In the old days, she thought, a debtor like this common-as-muck cove would have been dumped in the Stone Hall.
The door yawned open and there was a ghostly candle flicker on the wall that picked out soot-blackened masonry pitted by pocks and cracks. A sour smell oozed into the hallway; it was the odour of despair and persecution.
Either that or damp.
Nancy went through first, as was the protocol, and next walked Chevie, with her fists tightly curled and ready for fight or flight. Protect Riley was her prime objective. Generally Riley was more than capable of protecting himself, trained as he had been in the martial arts of master assassin Albert Garrick, but today her friend was distracted and not on tip-top form.

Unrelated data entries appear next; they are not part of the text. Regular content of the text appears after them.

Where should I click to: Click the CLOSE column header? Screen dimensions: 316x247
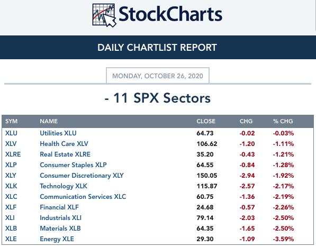(206, 121)
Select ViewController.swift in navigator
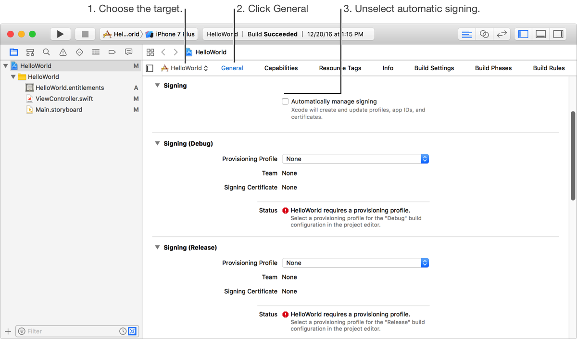The height and width of the screenshot is (339, 577). (64, 99)
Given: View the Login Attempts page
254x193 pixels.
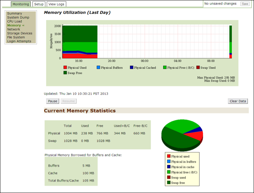Looking at the screenshot, I should coord(19,41).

An elephant could sneak up on him right now, Chevie realized, and moved to position herself as a shield between Riley and whatever was in that room.

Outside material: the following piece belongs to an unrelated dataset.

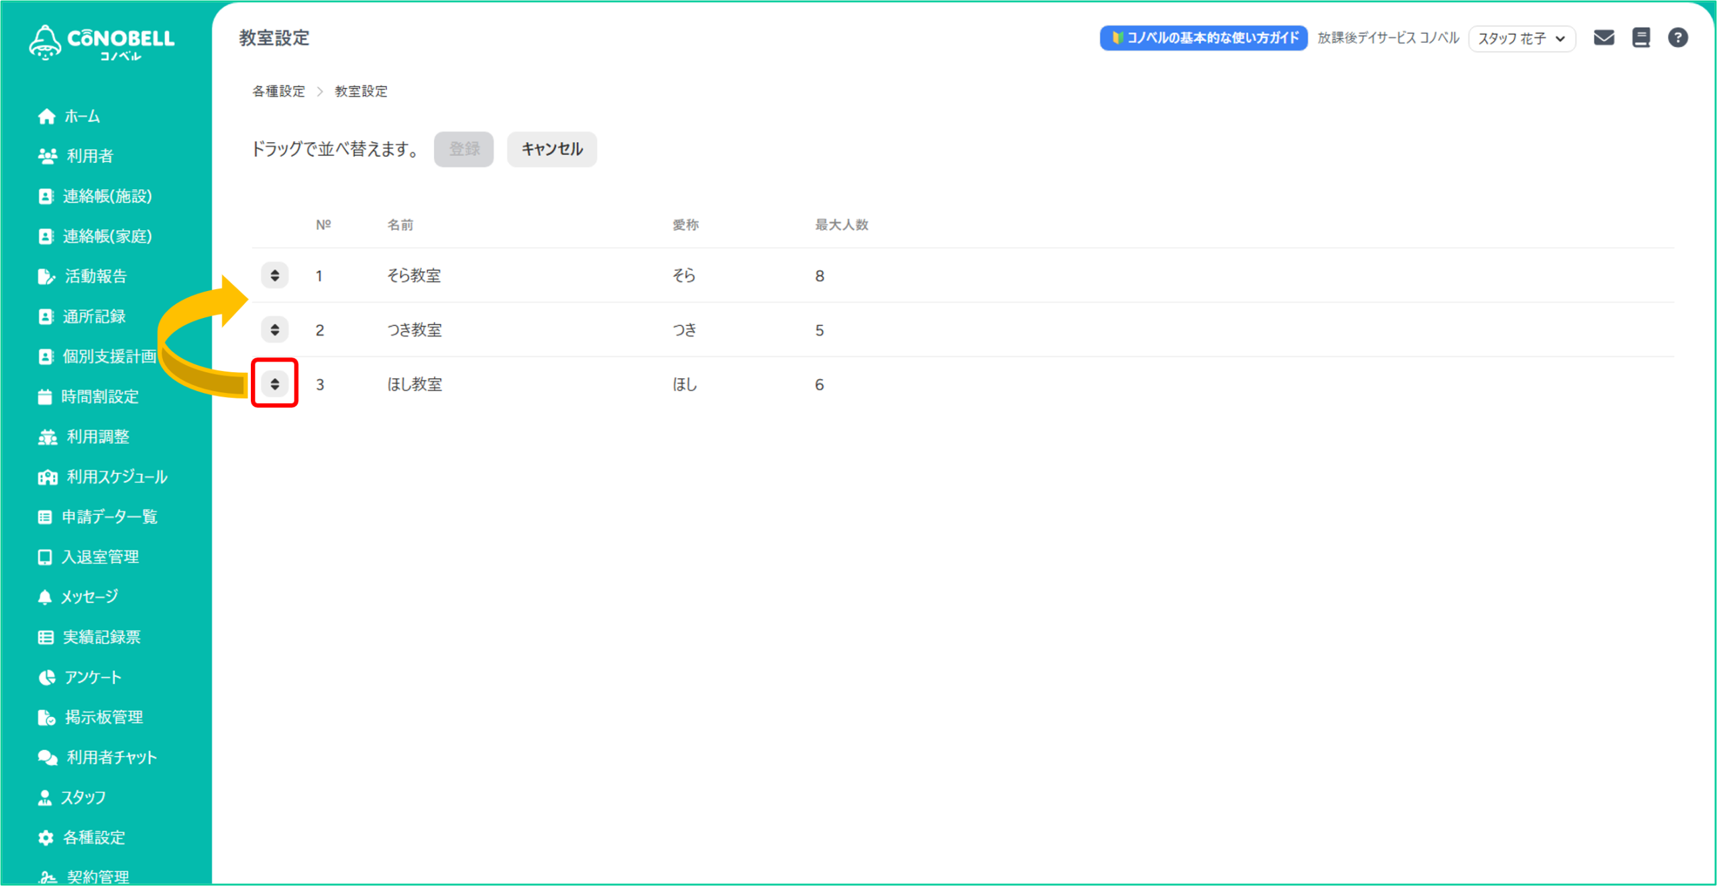The image size is (1717, 886).
Task: Click the CONOBELL logo
Action: click(102, 43)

What was in the room was primarily layers of shadows and darkness, which were barely disturbed by the flickering arrowhead of candlelight.
As the newcomers’ eyes adjusted (some more slowly than others), they saw that their arrival brought the room’s total number of occupants to six, though one of the occupants had to be inferred from the rake of his boots, as not a detail of his actual person breached the wall of shadows beside the cage. Any sense of the hidden figure was gleaned from those boots, and from these came the impression that he was both rangy and spry – the first from the two-foot length of the knee-highs and the second from their splayed stance.
These impressions were stored by Chevie but not Riley, whose attention was utterly focused on the unfortunate prisoner in the cell’s cage.
‘Tom,’ he said. ‘Tom, it ain’t really you. Could it be you?’
Riley was thinking that it could indeed be Tom. The prisoner certainly sported the copper barnet that Riley remembered, and the face seemed similar to the one he sometimes glimpsed in his dreams, though the features were veiled by grimed blood and distorted by terror.